» Supplied passage:
================
2021 Perth Poetry Festival Guest Biographies

Festival Patron
Annamaria Weldon

Guest poets include;
RikTheMost (Rikki Livermore, NZ)
David McCooey (Vic)
Jill Jones (SA)

with local poets;
Cass Lynch
Emily Sun
Alexander Te Pohe
Miriam Wei Wei Lo

PATRON

Annamaria Weldon

Annamaria Weldon By the time she was ten, Annamaria Weldon had lived in North Africa, Britain, Central America and Malta and had spoken four languages. She migrated to Australia at the age of 34 from Malta, her birth island, where she had been working as a bilingual journalist and had just completed her first collection of published poetry. These early travels and mid-life relocation developed her special interest in cultural diversity, belonging and ecological awareness. 
 
The latest of her four books, Stone Mother Tongue (UWAP October 2018), includes poems about her birth island’s stone-age goddess culture and the Maltese language. Weldon’s earlier book with UWAP, The Lake’s Apprentice (2014) includes poetry, nature essays, photographs and many references to Noongar names for flora and fauna. Writing Residencies with Symbiotica at the University of Western Australia and in Malta at St James Cavalier, facilitated field research for both these books.
================
» Provided material:
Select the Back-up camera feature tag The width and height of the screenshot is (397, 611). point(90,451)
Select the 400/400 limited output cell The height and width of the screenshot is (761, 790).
================
» Prompt 1: According to the festival biographies, at what age did Annamaria Weldon migrate to Australia?
» Prompt 2: Write out the festival biographies from "Annamaria Weldon By" to "and ecological awareness.", substituting "bilingual reporter" for "bilingual journalist".

» Full response 1: She migrated to Australia at the age of 34.

» Full response 2:
Annamaria Weldon By the time she was ten, Annamaria Weldon had lived in North Africa, Britain, Central America and Malta and had spoken four languages. She migrated to Australia at the age of 34 from Malta, her birth island, where she had been working as a bilingual reporter and had just completed her first collection of published poetry. These early travels and mid-life relocation developed her special interest in cultural diversity, belonging and ecological awareness.